ETL stands for Extract, Transform, and Load. ETL is a process that enables businesses to consolidate their disparate data while moving it from place to place, and it doesn't really matter that that data is in different forms or formats. The data can come from any source. ETL process is powerful enough to handle such data disparities.
Extract
ETL process involves extracting the data from the source systems. Most data warehousing projects consolidate data from different source systems. Each separate system may also use a different data organization/format. Goal of the extraction phase is to convert the data into a single format which is appropriate for transformation processing. More often as a best practice, the Data is extracted from the source in to PREP tables, where the data is in exactly the same format as the source system, but this need not be true always. Extracting data in to the PREP tables always ensures that all the data from the source has been extracted, and is ready for applying transformations as per business requirements and load the data to the target system.
Transform
Post data extraction, the next step in ETL is to apply transformations (or in simple terms the business rules), that are applicable for the extracted data from the source to derive the data for loading into the end target. Some data sources will require very little or even no manipulation of data. In other cases, one or more of the following transformation types may be required to meet the business and technical needs of the target database:
- Restricting unwanted data from propagating in to the target system (for ex, discarding null values, selecting only certain columns to load, etc).

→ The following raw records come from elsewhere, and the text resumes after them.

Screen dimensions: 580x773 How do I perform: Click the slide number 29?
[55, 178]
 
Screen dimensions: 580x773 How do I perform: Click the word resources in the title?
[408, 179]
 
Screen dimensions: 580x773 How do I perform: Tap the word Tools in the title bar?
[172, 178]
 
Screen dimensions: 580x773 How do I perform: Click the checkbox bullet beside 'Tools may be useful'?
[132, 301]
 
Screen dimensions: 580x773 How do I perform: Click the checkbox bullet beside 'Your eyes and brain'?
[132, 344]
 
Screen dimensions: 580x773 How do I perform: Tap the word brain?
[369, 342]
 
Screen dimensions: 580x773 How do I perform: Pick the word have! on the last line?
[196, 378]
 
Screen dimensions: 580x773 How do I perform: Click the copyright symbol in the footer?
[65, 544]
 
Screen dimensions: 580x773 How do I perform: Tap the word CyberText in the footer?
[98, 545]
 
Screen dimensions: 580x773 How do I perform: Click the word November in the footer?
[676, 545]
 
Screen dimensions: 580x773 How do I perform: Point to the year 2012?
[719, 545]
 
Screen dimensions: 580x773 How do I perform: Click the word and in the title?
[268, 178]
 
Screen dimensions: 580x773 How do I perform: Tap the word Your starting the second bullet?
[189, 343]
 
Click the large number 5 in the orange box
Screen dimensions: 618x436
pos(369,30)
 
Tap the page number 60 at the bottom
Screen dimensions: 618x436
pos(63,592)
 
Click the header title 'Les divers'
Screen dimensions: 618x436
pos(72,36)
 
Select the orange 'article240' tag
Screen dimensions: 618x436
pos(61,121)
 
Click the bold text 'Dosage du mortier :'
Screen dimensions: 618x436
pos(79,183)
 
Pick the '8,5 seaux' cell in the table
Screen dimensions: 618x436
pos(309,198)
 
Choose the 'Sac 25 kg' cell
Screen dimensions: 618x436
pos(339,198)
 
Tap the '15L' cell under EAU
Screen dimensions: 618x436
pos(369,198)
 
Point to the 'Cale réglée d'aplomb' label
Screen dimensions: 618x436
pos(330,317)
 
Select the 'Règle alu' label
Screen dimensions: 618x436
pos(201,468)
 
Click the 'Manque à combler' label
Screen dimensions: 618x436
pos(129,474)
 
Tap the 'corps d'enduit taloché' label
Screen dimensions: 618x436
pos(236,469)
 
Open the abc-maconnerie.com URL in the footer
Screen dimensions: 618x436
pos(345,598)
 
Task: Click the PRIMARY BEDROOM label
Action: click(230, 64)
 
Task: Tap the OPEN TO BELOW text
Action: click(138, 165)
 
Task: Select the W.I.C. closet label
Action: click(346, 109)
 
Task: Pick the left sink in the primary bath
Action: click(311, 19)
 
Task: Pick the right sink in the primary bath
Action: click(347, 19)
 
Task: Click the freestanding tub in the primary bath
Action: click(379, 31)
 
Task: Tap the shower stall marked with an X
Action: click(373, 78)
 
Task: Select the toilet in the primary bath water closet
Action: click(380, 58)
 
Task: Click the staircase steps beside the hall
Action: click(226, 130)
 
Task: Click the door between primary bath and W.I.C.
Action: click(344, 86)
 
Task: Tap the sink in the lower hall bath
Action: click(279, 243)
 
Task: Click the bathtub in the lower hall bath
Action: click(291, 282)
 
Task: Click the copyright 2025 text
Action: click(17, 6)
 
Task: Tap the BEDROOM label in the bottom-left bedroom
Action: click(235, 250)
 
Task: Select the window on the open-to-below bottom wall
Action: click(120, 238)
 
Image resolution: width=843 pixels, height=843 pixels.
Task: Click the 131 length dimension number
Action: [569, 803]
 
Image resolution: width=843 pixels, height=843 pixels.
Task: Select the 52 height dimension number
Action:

- Automated Cleansing and decoding the data (For ex:- if the source system stores 1 for male and 2 for female, but the warehouse stores M for male and F for female)
- Deriving new calculated fields (ex:- sale_amount = qty * unit_price)
- Applying filtering and sorting
- Merging data from various sources (for ex:- Lookup, Merge, etc)
- Aggregation (for example, rollup - summarizing multiple rows of data - total sales for each store, and for each region, etc.)
- Generating surrogate-key values
- Splitting a column into multiple columns (e.g., putting a comma-separated list specified as a string in one column as individual values in different columns)
- Lookup and Constraints validation to check the relevant data from tables or referential files for slowly changing dimensions.
- Data validation. If validation fails, it may result in a full, partial or no rejection of the data, and thus none, some or all the data are handed over to the next step, depending on the rule design and exception handling.
Load
Once the data is extracted, transformed, the data is loaded in to the target system, usually the data warehouse (DW). Depending on the requirements of the organization, this process varies widely. Some data warehouses may overwrite existing information with cumulative information, updates from the extract data is done periodically (daily, weekly, monthly etc). Other DW may add new data in a historicized form.